== PROVIDED INFORMATION ==

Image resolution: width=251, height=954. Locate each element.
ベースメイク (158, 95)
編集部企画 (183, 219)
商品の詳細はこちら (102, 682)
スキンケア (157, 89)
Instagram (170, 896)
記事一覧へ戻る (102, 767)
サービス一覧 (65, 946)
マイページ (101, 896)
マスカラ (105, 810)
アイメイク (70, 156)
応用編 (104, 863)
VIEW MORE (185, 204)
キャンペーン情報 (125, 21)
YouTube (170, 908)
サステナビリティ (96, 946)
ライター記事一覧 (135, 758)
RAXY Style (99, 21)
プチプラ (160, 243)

* * *

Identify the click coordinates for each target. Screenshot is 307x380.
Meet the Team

== WHAT THE TASK ASKS ==
Copy the rows from the one containing "サービス一覧 (65, 946)" through the one containing "プチプラ (160, 243)", with each request as it stands and every coordinate value decreased by 123. Give only those rows.

== RESPONSE ==
サービス一覧 (-58, 823)
マイページ (-22, 773)
マスカラ (-18, 687)
アイメイク (-53, 33)
応用編 (-19, 740)
VIEW MORE (62, 81)
キャンペーン情報 (2, -102)
YouTube (47, 785)
サステナビリティ (-27, 823)
ライター記事一覧 (12, 635)
RAXY Style (-24, -102)
プチプラ (37, 120)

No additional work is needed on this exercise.